From the first days of taking office, US President Joe Biden has been actively demonstrating that his policy will be radically different from Trump's, including in such an important area as national security.
The existing US National Security Strategy was adopted in December 2017 and focused on America's interests through the prism of global and long-term strategic competition from China and Russia. "A nation that does not protect prosperity at home cannot protect its interests abroad. A nation that is not prepared to win a war is a nation not capable of preventing a war", the American president noted when unveiling the Strategy.
However, the new US president found such Trump's visions inconsistent with the global situation and the national interests of the country, resulting in announced preparation of a new NSS version this year.
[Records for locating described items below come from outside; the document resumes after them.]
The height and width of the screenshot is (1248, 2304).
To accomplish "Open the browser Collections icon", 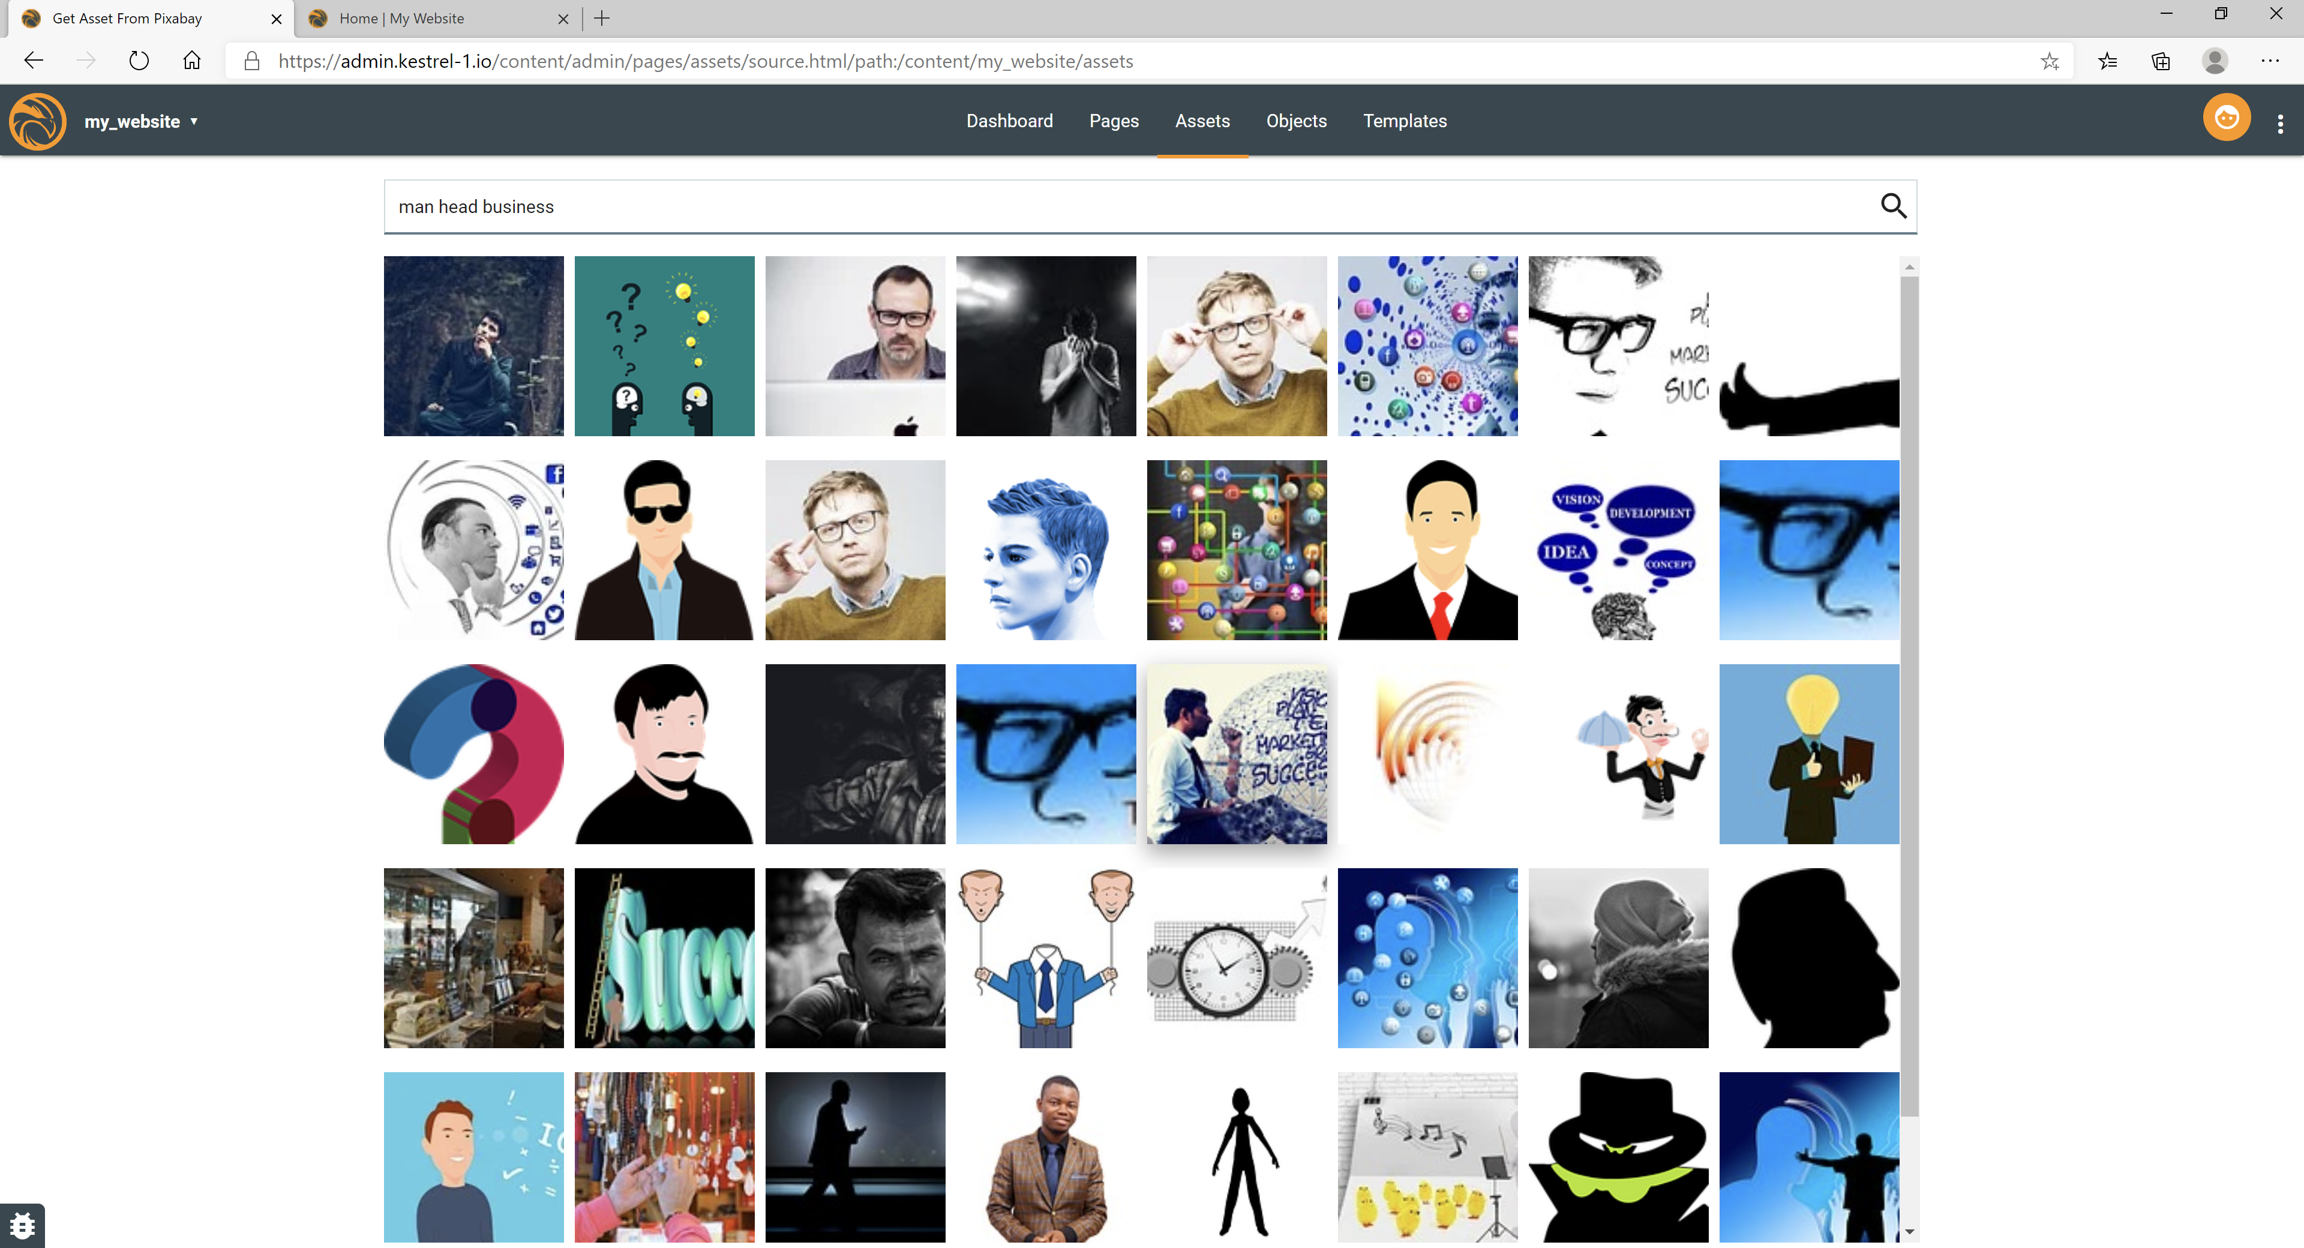I will [2161, 61].
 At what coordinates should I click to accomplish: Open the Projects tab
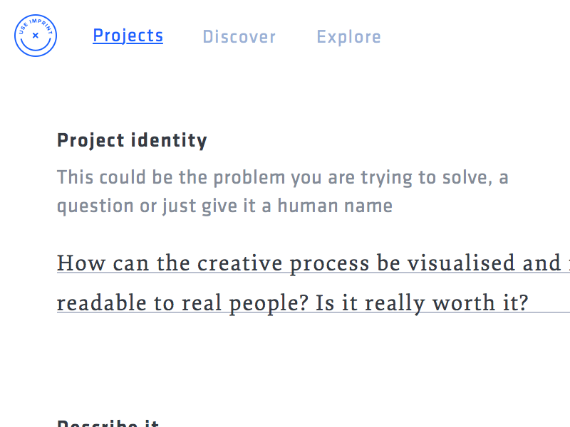(128, 36)
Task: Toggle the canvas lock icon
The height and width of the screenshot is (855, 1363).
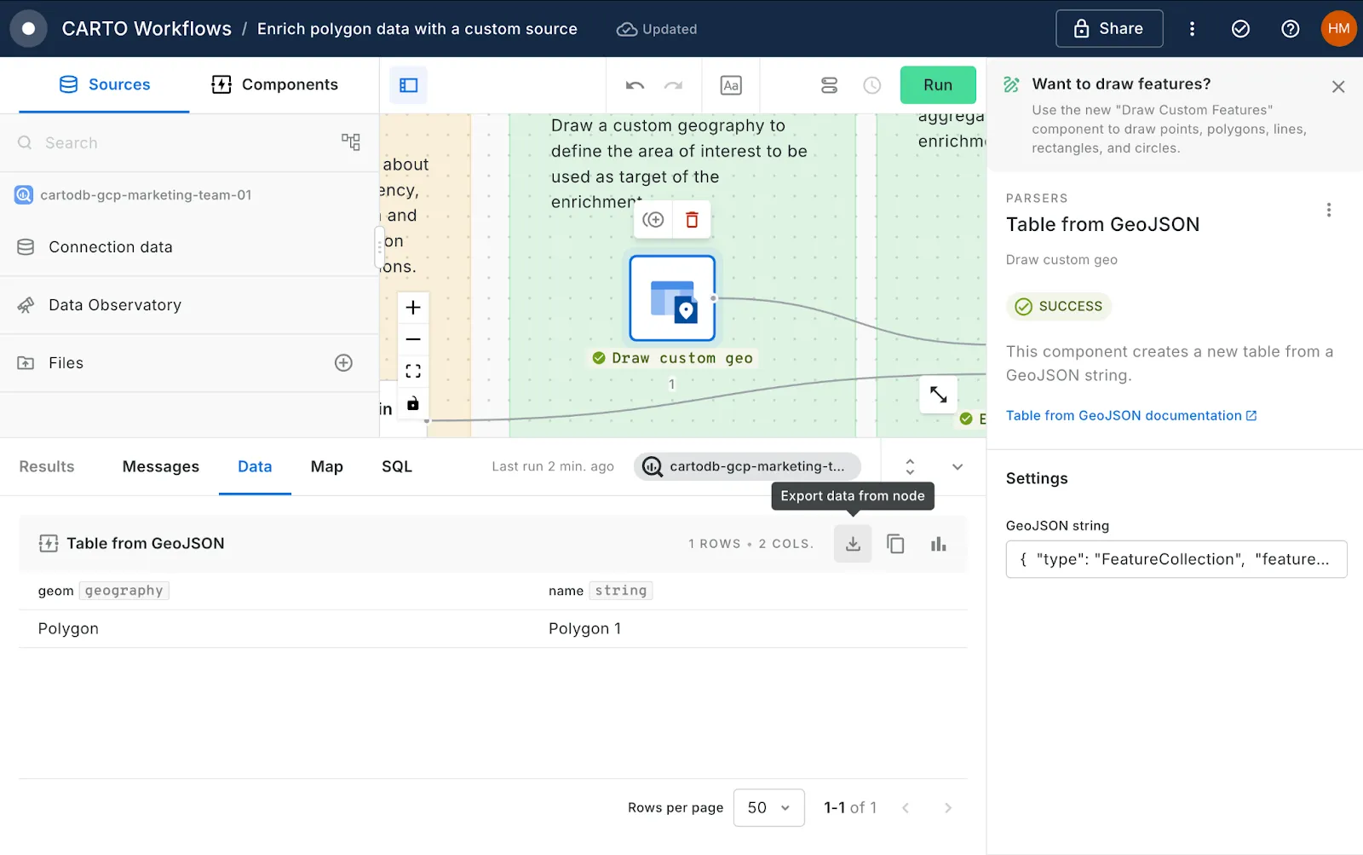Action: (x=413, y=403)
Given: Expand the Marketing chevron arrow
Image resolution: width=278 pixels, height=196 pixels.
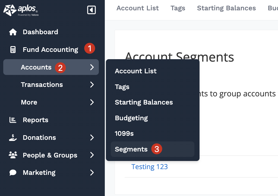Looking at the screenshot, I should point(92,173).
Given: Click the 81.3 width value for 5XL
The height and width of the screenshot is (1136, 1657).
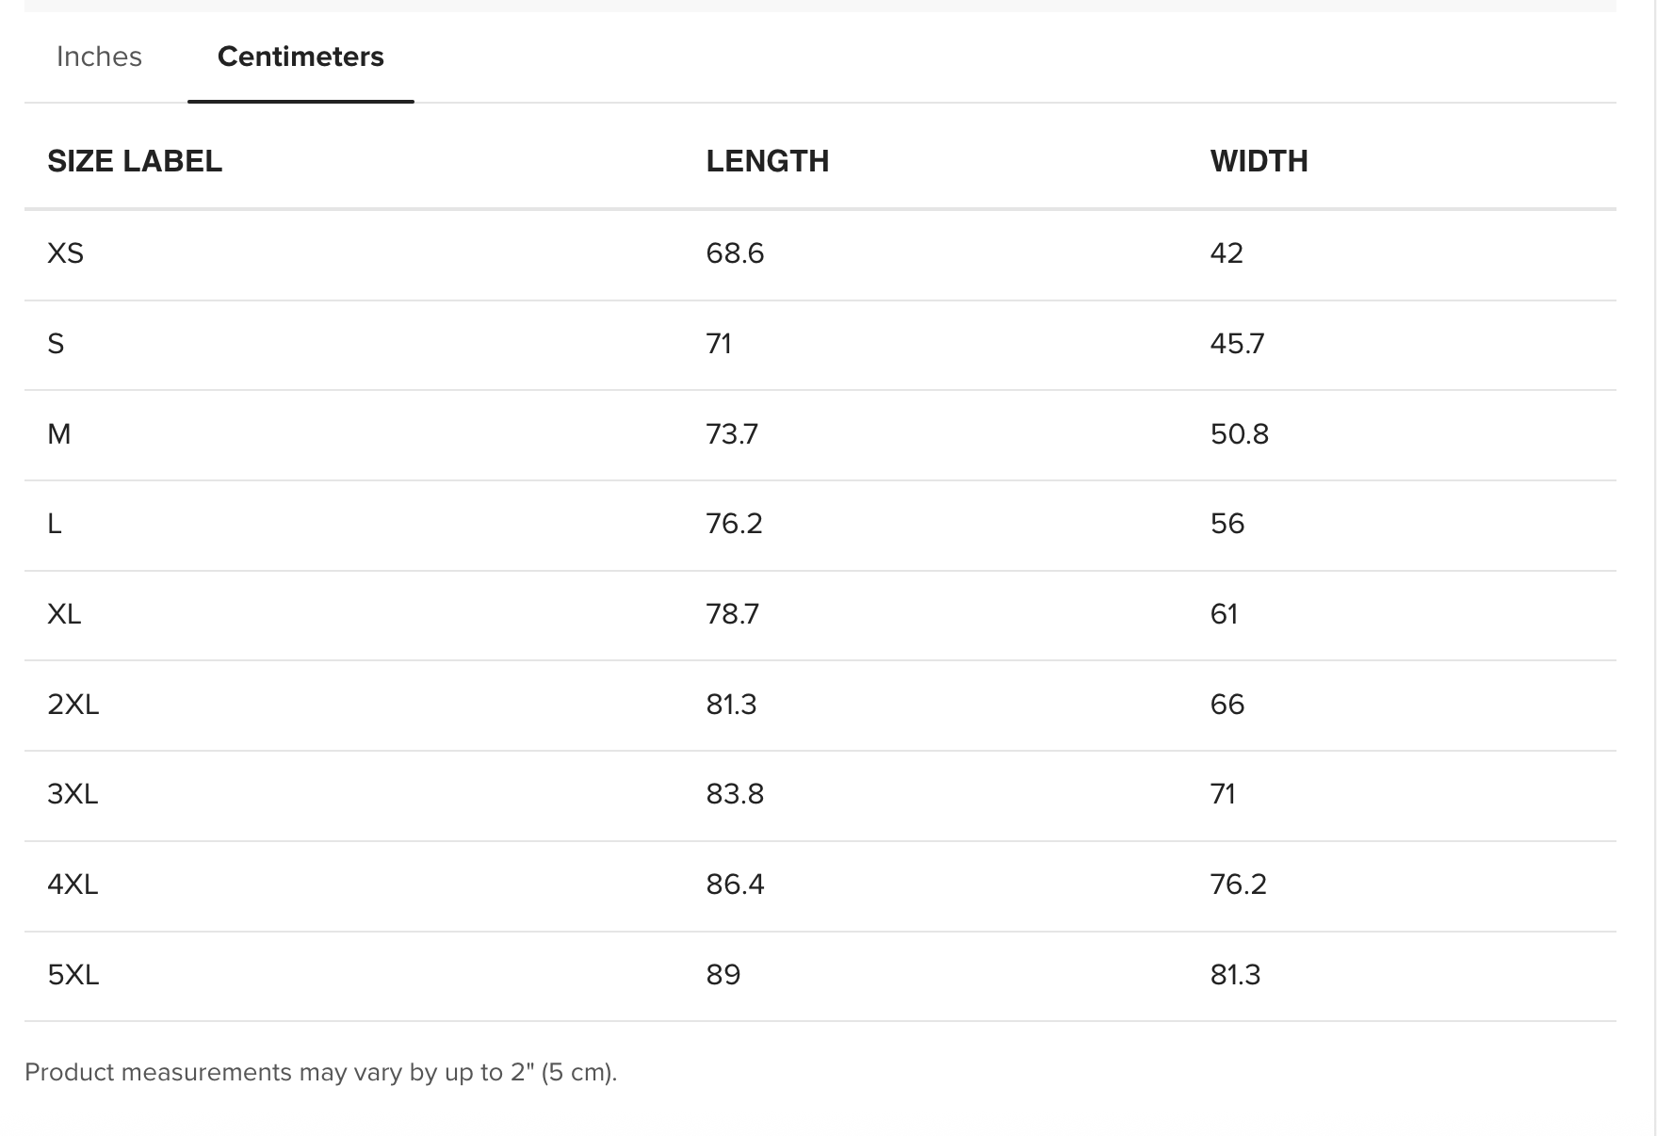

For the period of its elaboration, the White House proposes to follow the Interim National Security Strategic Guidance released on March 3.
In the preface to the document, Biden focused on revitalization of democracy as a fundamental advantage of the United States, working in common cause with the closest allies and partners, and also noted that "America cannot afford to be absent any longer on the world stage". Those were the points that the US president delivered in his address at the Munich Security Conference on February 19, 2021, declaring that "America is back" and it "is determined to reengage with Europe".
Analyzing the Interim Guidance, experts note first of all that the Biden administration considers diplomacy, not military force, as the leading instrument for solving national security issues. "We will make diplomacy as our tool of first resort... the use of military force should be a last resort, not the first", the document says.
Of particular notice is the commitment to head off costly arms races and re-establish the U.S. credibility as a leader in arms control, starting with extending the New START Treaty with Russia. The document does not exclude the meaningful dialogue with Russia and China on a range of emerging military technological developments that implicate strategic stability. It is possible that the U.S. itself will reduce the role of nuclear weapons in strategic deterrence.
However, it would be wrong to speak of the peaceful nature of the new White House strategy. The United States will not reject the use of force if required, but "military force should only be used when the objectives and mission are clear and achievable, when force is matched with appropriate resources and as part of an integrated strategy". At the same time, the United States intends to put an end to "forever wars" (the war in Afghanistan), which are too costly for the economy and entail unjustified human losses.
Another area is clear priority in the defense budget. The Pentagon is recommended to reject obsolete military systems and invest in developing advanced technologies and creating the latest weaponry. The draft 2021 US Defense Budget includes $740 billion, but alterations are still possible since the final budget is scheduled to be published on May 3.
In the near future, the U.S. will invest not only in NATO, but also in military alliances with Australia, Japan and the Republic of Korea, which can act as allies in deterring China. It is noteworthy that the new document calls China the only competitor potentially capable "to challenge the stable and open international system". In commenting on the new directions of foreign policy, the U.S. Secretary of State Antony Blinken said that "the most critical is that America has to approach China from position of strength".
Therefore, we can say that the U.S. brings standoff with China to the fore – using diplomatic, economic and military measures.
Priorities reflected in the interim document will form the basis for elaborating the new US National Security Strategy, and then a National Defense Strategy, which will determine, first of all, the foreign policy and military activities of the main world center of power for the upcoming years.